Your goal: Copy exactly the lines from the first line of the records below through the line containing "Image resolution: width=1440", including both, and nothing else.

Stored dataset items
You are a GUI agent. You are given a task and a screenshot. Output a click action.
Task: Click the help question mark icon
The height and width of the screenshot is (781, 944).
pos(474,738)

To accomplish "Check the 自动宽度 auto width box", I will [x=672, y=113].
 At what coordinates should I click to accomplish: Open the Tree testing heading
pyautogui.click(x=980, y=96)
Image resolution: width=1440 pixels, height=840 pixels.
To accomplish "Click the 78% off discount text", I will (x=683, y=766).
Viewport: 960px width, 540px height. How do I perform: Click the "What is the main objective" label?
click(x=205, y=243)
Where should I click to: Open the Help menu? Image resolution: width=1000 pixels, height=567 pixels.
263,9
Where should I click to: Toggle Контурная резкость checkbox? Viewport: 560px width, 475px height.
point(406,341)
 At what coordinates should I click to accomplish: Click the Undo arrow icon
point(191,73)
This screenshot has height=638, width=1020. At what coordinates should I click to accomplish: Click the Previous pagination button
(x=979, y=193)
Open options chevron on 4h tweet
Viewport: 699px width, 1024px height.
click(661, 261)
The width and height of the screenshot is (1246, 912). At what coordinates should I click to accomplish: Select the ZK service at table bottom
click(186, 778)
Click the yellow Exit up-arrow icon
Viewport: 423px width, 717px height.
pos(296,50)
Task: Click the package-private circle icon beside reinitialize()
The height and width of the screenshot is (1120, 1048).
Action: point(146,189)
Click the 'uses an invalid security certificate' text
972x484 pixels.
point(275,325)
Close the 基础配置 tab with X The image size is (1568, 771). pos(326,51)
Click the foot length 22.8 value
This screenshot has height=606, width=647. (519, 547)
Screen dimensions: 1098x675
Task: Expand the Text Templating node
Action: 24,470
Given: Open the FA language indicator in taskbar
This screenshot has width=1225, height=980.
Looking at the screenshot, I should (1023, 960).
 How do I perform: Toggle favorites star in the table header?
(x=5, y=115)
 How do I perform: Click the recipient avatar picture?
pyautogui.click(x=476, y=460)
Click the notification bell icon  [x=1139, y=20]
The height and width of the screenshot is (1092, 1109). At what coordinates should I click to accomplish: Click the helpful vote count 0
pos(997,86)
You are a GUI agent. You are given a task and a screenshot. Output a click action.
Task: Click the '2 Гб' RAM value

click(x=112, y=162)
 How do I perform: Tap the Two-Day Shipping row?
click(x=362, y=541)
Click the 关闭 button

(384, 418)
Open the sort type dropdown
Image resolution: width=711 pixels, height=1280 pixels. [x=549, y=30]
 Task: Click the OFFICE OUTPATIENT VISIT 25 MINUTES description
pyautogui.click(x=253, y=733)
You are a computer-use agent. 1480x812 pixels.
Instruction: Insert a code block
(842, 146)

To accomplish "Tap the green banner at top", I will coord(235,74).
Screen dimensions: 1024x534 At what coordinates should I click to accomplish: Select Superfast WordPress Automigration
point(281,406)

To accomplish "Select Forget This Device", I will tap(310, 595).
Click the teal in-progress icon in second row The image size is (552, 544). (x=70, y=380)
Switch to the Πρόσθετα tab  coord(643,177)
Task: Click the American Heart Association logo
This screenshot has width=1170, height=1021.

Result of the task:
You are a GUI agent. You are given a task and a screenshot. Output a click action.
Task: Click the help question mark icon
The height and width of the screenshot is (781, 944).
pos(474,738)

To accomplish "Check the 自动宽度 auto width box", I will [x=672, y=113].
 At what coordinates should I click to accomplish: Open the Tree testing heading
pyautogui.click(x=980, y=96)
Image resolution: width=1440 pixels, height=840 pixels.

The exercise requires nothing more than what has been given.